Background to the survey

1. The Scottish Social Attitudes ( SSA) survey was launched by the Scottish Centre for Social Research9 (part of the National Centre for Social Research) in 1999, following the advent of devolution. Based on annual rounds of interviews with 1,600 people drawn using random probability sampling, its aims are to facilitate the study of public opinion and inform the development of public policy in Scotland. In this it has similar objectives to the British Social Attitudes ( BSA) survey, which was launched by the National Centre in 1983. While BSA interviews people in Scotland, these are usually too few in any one year to permit separate analysis of public opinion in Scotland (see Park et al, 2004 for more details of the BSA survey).

2. SSA is conducted annually and has a modular structure. In any one year it will typically contain four or five modules, each containing 40 questions. Funding for its first two years came from the Economic and Social Research Council while from 2001 onwards different bodies have funded each year's individual modules. These bodies have included the Economic and Social Research Council, the Scottish Executive and various charitable and grant awarding bodies such as the Nuffield Foundation and Leverhulme Trust.

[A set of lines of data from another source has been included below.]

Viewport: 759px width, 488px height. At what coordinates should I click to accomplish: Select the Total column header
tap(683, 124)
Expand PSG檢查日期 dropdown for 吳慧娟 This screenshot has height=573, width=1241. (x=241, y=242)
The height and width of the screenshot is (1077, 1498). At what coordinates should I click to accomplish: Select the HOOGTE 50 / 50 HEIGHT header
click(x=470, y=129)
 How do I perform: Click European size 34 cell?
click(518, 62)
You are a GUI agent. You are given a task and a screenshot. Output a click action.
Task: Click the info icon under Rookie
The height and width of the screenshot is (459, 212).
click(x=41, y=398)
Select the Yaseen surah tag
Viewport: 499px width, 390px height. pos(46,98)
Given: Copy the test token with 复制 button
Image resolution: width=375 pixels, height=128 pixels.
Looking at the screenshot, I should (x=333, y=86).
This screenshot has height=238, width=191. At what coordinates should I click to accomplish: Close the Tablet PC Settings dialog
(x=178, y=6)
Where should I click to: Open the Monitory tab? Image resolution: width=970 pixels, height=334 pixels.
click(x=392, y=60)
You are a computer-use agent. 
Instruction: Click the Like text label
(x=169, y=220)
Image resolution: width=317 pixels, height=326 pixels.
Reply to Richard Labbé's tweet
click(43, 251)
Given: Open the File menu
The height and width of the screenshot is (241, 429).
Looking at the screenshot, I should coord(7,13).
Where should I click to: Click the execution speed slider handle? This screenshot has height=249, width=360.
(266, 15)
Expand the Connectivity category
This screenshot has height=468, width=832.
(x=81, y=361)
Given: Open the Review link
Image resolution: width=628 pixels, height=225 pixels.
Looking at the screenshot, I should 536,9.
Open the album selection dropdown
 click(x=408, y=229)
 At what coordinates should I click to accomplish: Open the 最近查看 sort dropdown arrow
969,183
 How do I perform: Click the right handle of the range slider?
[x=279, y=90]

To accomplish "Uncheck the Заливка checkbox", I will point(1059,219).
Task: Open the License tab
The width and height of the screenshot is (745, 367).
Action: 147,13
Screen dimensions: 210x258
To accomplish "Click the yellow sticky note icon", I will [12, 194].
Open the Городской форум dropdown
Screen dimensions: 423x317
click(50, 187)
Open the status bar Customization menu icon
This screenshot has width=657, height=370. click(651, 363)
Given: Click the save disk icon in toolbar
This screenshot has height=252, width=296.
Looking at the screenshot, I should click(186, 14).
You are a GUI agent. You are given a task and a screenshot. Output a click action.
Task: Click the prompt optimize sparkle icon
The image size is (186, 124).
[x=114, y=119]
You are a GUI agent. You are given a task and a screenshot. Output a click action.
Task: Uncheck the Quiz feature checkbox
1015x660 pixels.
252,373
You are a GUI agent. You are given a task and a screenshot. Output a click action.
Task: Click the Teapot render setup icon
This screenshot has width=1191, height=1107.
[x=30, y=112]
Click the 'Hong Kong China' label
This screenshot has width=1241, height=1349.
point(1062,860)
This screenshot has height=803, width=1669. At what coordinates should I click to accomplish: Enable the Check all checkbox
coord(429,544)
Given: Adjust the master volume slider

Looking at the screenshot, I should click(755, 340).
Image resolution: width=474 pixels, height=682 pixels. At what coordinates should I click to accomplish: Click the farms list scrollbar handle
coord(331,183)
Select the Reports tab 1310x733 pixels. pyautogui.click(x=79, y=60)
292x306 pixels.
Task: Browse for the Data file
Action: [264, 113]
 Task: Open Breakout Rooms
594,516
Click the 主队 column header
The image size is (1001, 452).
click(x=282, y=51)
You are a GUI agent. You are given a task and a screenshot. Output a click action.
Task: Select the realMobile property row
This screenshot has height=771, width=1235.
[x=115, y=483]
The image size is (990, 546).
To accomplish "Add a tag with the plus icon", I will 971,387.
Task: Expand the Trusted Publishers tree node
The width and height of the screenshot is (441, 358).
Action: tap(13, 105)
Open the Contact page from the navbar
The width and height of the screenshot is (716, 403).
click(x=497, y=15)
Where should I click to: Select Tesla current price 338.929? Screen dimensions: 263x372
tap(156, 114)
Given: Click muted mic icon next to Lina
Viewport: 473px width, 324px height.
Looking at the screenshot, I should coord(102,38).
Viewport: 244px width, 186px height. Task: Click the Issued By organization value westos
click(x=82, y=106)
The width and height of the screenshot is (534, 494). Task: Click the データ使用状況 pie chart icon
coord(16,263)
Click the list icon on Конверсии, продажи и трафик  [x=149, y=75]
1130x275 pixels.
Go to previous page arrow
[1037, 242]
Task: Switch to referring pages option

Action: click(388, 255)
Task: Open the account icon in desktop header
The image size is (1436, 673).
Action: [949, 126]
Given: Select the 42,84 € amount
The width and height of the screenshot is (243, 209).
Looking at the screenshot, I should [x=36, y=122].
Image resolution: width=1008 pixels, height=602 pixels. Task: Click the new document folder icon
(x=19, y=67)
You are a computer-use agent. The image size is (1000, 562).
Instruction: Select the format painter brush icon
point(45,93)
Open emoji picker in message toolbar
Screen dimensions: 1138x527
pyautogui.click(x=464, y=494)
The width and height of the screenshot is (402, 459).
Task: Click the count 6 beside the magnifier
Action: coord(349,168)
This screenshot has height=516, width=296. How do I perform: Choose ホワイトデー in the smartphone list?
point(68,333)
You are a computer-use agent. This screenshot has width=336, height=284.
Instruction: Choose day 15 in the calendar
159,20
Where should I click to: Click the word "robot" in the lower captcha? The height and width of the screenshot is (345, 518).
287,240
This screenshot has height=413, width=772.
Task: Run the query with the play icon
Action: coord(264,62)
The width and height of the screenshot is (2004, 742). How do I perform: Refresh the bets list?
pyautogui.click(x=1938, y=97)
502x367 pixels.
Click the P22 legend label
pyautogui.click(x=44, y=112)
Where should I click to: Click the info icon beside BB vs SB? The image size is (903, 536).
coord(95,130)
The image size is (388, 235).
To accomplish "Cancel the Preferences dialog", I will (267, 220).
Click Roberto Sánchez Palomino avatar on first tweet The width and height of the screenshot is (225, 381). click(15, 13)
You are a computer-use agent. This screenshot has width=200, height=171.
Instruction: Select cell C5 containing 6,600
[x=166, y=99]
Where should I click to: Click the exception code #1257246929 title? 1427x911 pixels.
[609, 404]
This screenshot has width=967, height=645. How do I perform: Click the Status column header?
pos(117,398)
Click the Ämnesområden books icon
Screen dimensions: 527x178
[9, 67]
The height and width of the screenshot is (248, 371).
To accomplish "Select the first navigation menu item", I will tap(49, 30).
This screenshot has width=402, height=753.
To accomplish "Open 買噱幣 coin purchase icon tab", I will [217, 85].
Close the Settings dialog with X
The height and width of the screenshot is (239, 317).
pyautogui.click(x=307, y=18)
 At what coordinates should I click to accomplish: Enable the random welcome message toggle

Sample design, fieldwork and response

3.Much of the data in this report is taken from a module of questions asked in the 2004 Scottish Social Attitudes survey. This survey involved a face-to-face interview with respondents and a self-completion questionnaire, completed by over nine in ten of these people (93%). The numbers completing each stage are shown in Table 1. See Bromley et al (2005) for technical details of the 1999-2003 surveys.

Sample design

4. The survey was designed to yield a representative sample of adults aged 18 or over living in Scotland. The sample frame was the Postcode Address File ( PAF), a list of postal delivery points compiled by the Post Office. The sample design involved three stages:

1. 84 postcode sectors were selected from a list of all postal sectors in Scotland, with probability proportional to the number of addresses in each sector. Prior to selection the sectors were stratified by region, population density, and percentage of household heads recorded as employers / managers (taken from the 2001 Census). The list was also stratified using the using the Scottish Household Survey ( SHS) six-fold classification of urban and rural areas (see below for a description of this), and sectors within rural and remote categories were over-sampled.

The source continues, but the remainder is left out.